#!/usr/bin/env python3
""" S3FD Face detection plugin
https://arxiv.org/abs/1708.05237

Adapted from S3FD Port in FAN:
https://github.com/1adrianb/face-alignment
"""

import os
from scipy.special import logsumexp

import numpy as np

from lib.multithreading import MultiThread
from ._base import Detector, dlib, logger


class Detect(Detector):
    """ S3FD detector for face recognition """
    def __init__(self, **kwargs):
        super().__init__(**kwargs)
        self.name = "s3fd"
        self.target = (640, 640)  # Uses approx 4 GB of VRAM
        self.vram = 4096
        self.model = None

    def set_model_path(self):
        """ Load the s3fd model """
        model_path = os.path.join(self.cachepath, "s3fd.pb")
        if not os.path.exists(model_path):
            raise Exception("Error: Unable to find {}, reinstall "
                            "the lib!".format(model_path))
        logger.debug("Loading model: '%s'", model_path)
        return model_path

    def initialize(self, *args, **kwargs):
        """ Create the s3fd detector """
        super().initialize(*args, **kwargs)
        logger.info("Initializing S3FD Detector...")
        card_id, vram_free, vram_total = self.get_vram_free()
        if vram_free <= self.vram:
            tf_ratio = 1.0
        else:
            tf_ratio = self.vram / vram_total
        logger.verbose("Reserving %s%% of total VRAM per s3fd thread", round(tf_ratio, 2))

        confidence = self.config["confidence"] / 100
        self.model = S3fd(self.model_path, self.target, tf_ratio, card_id, confidence)

        if not self.model.is_gpu:
            alloc = 2048
            logger.warning("Using CPU")
        else:
            logger.debug("Using GPU")
            alloc = vram_free
        logger.debug("Allocated for Tensorflow: %sMB", alloc)

        self.batch_size = int(alloc / self.vram)

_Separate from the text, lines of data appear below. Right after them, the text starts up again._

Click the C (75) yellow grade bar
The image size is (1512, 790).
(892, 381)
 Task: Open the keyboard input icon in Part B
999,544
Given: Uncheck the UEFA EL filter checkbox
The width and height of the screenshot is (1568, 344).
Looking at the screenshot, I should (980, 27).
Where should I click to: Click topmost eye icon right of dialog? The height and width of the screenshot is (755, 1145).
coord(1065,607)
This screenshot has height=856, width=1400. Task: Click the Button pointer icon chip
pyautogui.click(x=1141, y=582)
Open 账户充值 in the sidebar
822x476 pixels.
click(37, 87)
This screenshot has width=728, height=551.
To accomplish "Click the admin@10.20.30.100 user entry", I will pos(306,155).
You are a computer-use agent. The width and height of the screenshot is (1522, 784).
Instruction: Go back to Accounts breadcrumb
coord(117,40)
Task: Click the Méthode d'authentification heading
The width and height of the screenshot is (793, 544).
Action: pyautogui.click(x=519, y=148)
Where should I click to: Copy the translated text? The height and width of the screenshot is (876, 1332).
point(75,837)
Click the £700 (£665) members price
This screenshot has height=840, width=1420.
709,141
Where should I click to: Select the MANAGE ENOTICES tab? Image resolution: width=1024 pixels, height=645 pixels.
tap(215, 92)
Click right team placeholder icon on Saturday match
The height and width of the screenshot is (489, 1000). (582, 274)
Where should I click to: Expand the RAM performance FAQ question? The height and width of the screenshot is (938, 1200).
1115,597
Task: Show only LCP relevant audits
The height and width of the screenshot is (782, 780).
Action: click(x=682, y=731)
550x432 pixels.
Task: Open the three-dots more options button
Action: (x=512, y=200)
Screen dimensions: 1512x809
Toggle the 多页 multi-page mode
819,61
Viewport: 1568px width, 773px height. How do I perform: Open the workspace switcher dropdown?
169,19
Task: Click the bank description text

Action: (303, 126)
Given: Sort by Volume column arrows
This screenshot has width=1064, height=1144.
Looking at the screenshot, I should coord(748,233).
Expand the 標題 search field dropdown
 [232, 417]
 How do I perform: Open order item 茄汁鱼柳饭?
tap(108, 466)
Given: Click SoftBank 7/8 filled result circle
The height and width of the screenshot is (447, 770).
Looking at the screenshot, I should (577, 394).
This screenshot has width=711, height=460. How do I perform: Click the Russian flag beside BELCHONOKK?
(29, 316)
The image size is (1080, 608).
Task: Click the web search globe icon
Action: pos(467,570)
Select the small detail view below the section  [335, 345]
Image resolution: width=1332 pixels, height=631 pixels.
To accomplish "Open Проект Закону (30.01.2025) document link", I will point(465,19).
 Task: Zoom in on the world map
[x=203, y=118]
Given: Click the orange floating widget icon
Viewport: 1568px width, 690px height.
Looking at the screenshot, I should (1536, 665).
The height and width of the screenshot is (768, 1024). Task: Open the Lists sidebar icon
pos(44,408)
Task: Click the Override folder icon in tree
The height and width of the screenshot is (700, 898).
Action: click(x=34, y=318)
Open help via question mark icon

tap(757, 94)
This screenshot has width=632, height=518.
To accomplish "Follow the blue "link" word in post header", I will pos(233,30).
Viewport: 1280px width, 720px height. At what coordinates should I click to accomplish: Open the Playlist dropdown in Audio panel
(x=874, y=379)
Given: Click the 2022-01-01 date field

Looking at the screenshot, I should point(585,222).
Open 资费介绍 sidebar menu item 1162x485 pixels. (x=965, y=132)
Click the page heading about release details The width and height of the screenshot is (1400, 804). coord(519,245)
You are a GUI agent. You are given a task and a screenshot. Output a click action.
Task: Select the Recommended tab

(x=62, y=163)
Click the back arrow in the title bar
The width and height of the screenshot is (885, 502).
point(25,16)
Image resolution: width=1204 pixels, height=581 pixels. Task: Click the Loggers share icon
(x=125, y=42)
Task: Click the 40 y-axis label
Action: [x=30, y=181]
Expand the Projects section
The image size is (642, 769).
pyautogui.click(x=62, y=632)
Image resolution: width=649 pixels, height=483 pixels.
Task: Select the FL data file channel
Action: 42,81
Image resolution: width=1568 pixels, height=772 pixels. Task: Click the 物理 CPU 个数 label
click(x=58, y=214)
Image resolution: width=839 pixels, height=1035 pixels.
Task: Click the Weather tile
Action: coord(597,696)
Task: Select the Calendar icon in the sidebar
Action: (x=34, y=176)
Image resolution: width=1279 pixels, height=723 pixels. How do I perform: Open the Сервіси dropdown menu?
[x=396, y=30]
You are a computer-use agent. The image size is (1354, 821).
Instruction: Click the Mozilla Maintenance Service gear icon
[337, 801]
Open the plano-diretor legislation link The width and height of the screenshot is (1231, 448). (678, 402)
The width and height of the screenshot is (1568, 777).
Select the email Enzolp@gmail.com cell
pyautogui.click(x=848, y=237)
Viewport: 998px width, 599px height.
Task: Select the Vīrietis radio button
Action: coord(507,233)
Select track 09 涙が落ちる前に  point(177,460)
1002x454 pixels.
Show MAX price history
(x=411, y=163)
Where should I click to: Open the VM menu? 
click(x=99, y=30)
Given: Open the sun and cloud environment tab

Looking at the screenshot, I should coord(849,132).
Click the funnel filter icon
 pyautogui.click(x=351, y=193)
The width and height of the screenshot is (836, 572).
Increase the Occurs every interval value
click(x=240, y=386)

        if self.batch_size < 1:
            raise ValueError("Insufficient VRAM available to continue "
                             "({}MB)".format(int(alloc)))

        logger.verbose("Processing in %s threads", self.batch_size)

        self.init.set()
        logger.info("Initialized S3FD Detector.")

    def detect_faces(self, *args, **kwargs):
        """ Detect faces in Multiple Threads """
        super().detect_faces(*args, **kwargs)
        workers = MultiThread(target=self.detect_thread, thread_count=self.batch_size)
        workers.start()
        workers.join()
        sentinel = self.queues["in"].get()
        self.queues["out"].put(sentinel)
        logger.debug("Detecting Faces complete")

    def detect_thread(self):
        """ Detect faces in rgb image """
        logger.debug("Launching Detect")
        while True:
            item = self.get_item()
            if item == "EOF":
                break
            logger.trace("Detecting faces: '%s'", item["filename"])
            detect_image, scale = self.compile_detection_image(item["image"], True, False, False)
            for angle in self.rotation:
                current_image, rotmat = self.rotate_image(detect_image, angle)
                faces = self.model.detect_face(current_image)
                if angle != 0 and faces.any():
                    logger.verbose("found face(s) by rotating image %s degrees", angle)
                if faces.any():
                    break

            detected_faces = self.process_output(faces, rotmat, scale)
            item["detected_faces"] = detected_faces
            self.finalize(item)

        logger.debug("Thread Completed Detect")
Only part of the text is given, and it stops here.